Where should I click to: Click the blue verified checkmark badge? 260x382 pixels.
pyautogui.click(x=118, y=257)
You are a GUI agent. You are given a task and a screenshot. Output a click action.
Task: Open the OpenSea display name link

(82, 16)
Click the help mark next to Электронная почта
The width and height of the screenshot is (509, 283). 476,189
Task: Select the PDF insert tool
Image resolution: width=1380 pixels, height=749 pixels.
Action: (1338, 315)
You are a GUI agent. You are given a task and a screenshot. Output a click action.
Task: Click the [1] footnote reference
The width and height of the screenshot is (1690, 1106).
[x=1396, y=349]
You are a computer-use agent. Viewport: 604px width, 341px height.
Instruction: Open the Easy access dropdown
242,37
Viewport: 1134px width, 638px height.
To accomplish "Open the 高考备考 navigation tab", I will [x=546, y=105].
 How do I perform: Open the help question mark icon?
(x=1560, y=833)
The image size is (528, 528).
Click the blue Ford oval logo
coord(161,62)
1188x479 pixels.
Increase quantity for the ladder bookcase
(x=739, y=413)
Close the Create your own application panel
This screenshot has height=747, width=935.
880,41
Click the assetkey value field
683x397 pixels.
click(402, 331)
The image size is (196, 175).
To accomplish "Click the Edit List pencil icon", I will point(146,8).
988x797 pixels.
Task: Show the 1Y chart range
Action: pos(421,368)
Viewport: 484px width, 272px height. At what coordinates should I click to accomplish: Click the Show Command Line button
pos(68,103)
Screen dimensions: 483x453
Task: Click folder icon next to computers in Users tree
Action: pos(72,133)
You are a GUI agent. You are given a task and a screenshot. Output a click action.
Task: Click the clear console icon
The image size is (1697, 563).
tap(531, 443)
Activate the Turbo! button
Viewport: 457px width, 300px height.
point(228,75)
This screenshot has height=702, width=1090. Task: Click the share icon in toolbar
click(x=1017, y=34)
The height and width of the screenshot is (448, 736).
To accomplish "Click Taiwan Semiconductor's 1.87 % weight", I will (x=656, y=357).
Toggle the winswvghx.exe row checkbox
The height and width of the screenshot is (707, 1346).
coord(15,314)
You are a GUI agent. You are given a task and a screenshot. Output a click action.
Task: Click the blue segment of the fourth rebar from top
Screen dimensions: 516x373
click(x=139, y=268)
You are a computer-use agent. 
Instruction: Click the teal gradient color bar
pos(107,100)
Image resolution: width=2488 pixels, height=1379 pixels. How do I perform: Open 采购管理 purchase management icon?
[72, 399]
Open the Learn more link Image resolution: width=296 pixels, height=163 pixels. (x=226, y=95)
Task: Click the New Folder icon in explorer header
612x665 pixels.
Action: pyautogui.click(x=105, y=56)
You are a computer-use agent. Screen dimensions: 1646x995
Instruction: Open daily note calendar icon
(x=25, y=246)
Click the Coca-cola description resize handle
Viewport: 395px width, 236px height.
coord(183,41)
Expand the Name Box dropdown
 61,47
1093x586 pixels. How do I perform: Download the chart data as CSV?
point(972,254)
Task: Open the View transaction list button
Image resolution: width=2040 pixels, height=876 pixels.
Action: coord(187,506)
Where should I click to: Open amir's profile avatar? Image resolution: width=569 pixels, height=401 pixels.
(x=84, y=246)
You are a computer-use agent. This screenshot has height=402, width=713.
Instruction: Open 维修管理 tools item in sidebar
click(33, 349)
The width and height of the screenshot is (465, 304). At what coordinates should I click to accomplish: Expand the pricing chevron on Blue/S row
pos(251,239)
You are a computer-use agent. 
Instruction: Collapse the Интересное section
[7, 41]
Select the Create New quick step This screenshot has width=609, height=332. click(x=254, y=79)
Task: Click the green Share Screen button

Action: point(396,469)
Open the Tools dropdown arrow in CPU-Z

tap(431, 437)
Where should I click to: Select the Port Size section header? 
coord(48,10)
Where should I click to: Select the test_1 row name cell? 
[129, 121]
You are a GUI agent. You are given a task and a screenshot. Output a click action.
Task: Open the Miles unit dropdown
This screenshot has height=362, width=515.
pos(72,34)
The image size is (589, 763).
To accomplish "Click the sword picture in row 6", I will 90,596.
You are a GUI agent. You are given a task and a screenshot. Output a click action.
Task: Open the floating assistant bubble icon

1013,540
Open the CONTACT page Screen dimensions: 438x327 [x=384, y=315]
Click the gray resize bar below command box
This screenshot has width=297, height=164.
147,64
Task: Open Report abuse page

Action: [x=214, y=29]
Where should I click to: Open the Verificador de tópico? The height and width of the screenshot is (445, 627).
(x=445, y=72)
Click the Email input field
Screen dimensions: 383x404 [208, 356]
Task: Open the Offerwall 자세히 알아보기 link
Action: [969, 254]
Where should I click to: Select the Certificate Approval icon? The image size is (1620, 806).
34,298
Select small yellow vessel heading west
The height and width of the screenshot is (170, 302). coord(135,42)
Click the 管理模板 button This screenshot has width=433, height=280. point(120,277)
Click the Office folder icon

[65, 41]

◆ ◆ ◆ ◆ ◆

Problem requirements — Copy out all of the records above line for line, leaving every character unchanged.

Result for this exercise —
Where should I click to: Click the blue verified checkmark badge? 260x382 pixels.
pyautogui.click(x=118, y=257)
You are a GUI agent. You are given a task and a screenshot. Output a click action.
Task: Open the OpenSea display name link

(82, 16)
Click the help mark next to Электронная почта
The width and height of the screenshot is (509, 283). 476,189
Task: Select the PDF insert tool
Image resolution: width=1380 pixels, height=749 pixels.
Action: (1338, 315)
You are a GUI agent. You are given a task and a screenshot. Output a click action.
Task: Click the [1] footnote reference
The width and height of the screenshot is (1690, 1106).
[x=1396, y=349]
You are a computer-use agent. Viewport: 604px width, 341px height.
Instruction: Open the Easy access dropdown
242,37
Viewport: 1134px width, 638px height.
To accomplish "Open the 高考备考 navigation tab", I will [x=546, y=105].
 How do I perform: Open the help question mark icon?
(x=1560, y=833)
The image size is (528, 528).
Click the blue Ford oval logo
coord(161,62)
1188x479 pixels.
Increase quantity for the ladder bookcase
(x=739, y=413)
Close the Create your own application panel
This screenshot has height=747, width=935.
880,41
Click the assetkey value field
683x397 pixels.
click(402, 331)
The image size is (196, 175).
To accomplish "Click the Edit List pencil icon", I will point(146,8).
988x797 pixels.
Task: Show the 1Y chart range
Action: pos(421,368)
Viewport: 484px width, 272px height. At what coordinates should I click to accomplish: Click the Show Command Line button
pos(68,103)
Screen dimensions: 483x453
Task: Click folder icon next to computers in Users tree
Action: pos(72,133)
You are a GUI agent. You are given a task and a screenshot. Output a click action.
Task: Click the clear console icon
The image size is (1697, 563).
tap(531, 443)
Activate the Turbo! button
Viewport: 457px width, 300px height.
point(228,75)
This screenshot has height=702, width=1090. Task: Click the share icon in toolbar
click(x=1017, y=34)
The height and width of the screenshot is (448, 736).
To accomplish "Click Taiwan Semiconductor's 1.87 % weight", I will (x=656, y=357).
Toggle the winswvghx.exe row checkbox
The height and width of the screenshot is (707, 1346).
coord(15,314)
You are a GUI agent. You are given a task and a screenshot. Output a click action.
Task: Click the blue segment of the fourth rebar from top
Screen dimensions: 516x373
click(x=139, y=268)
You are a computer-use agent. 
Instruction: Click the teal gradient color bar
pos(107,100)
Image resolution: width=2488 pixels, height=1379 pixels. How do I perform: Open 采购管理 purchase management icon?
[72, 399]
Open the Learn more link Image resolution: width=296 pixels, height=163 pixels. (x=226, y=95)
Task: Click the New Folder icon in explorer header
612x665 pixels.
Action: pyautogui.click(x=105, y=56)
You are a computer-use agent. Screen dimensions: 1646x995
Instruction: Open daily note calendar icon
(x=25, y=246)
Click the Coca-cola description resize handle
Viewport: 395px width, 236px height.
coord(183,41)
Expand the Name Box dropdown
 61,47
1093x586 pixels. How do I perform: Download the chart data as CSV?
point(972,254)
Task: Open the View transaction list button
Image resolution: width=2040 pixels, height=876 pixels.
Action: coord(187,506)
Where should I click to: Open amir's profile avatar? Image resolution: width=569 pixels, height=401 pixels.
(x=84, y=246)
You are a computer-use agent. This screenshot has height=402, width=713.
Instruction: Open 维修管理 tools item in sidebar
click(33, 349)
The width and height of the screenshot is (465, 304). At what coordinates should I click to accomplish: Expand the pricing chevron on Blue/S row
pos(251,239)
You are a computer-use agent. 
Instruction: Collapse the Интересное section
[7, 41]
Select the Create New quick step This screenshot has width=609, height=332. click(x=254, y=79)
Task: Click the green Share Screen button

Action: point(396,469)
Open the Tools dropdown arrow in CPU-Z

tap(431, 437)
Where should I click to: Select the Port Size section header? 
coord(48,10)
Where should I click to: Select the test_1 row name cell? 
[129, 121]
You are a GUI agent. You are given a task and a screenshot. Output a click action.
Task: Open the Miles unit dropdown
This screenshot has height=362, width=515.
pos(72,34)
The image size is (589, 763).
To accomplish "Click the sword picture in row 6", I will 90,596.
You are a GUI agent. You are given a task and a screenshot. Output a click action.
Task: Open the floating assistant bubble icon

1013,540
Open the CONTACT page Screen dimensions: 438x327 [x=384, y=315]
Click the gray resize bar below command box
This screenshot has width=297, height=164.
147,64
Task: Open Report abuse page

Action: [x=214, y=29]
Where should I click to: Open the Verificador de tópico? The height and width of the screenshot is (445, 627).
(x=445, y=72)
Click the Email input field
Screen dimensions: 383x404 [208, 356]
Task: Open the Offerwall 자세히 알아보기 link
Action: [969, 254]
Where should I click to: Select the Certificate Approval icon? The image size is (1620, 806).
34,298
Select small yellow vessel heading west
The height and width of the screenshot is (170, 302). coord(135,42)
Click the 管理模板 button This screenshot has width=433, height=280. point(120,277)
Click the Office folder icon

[65, 41]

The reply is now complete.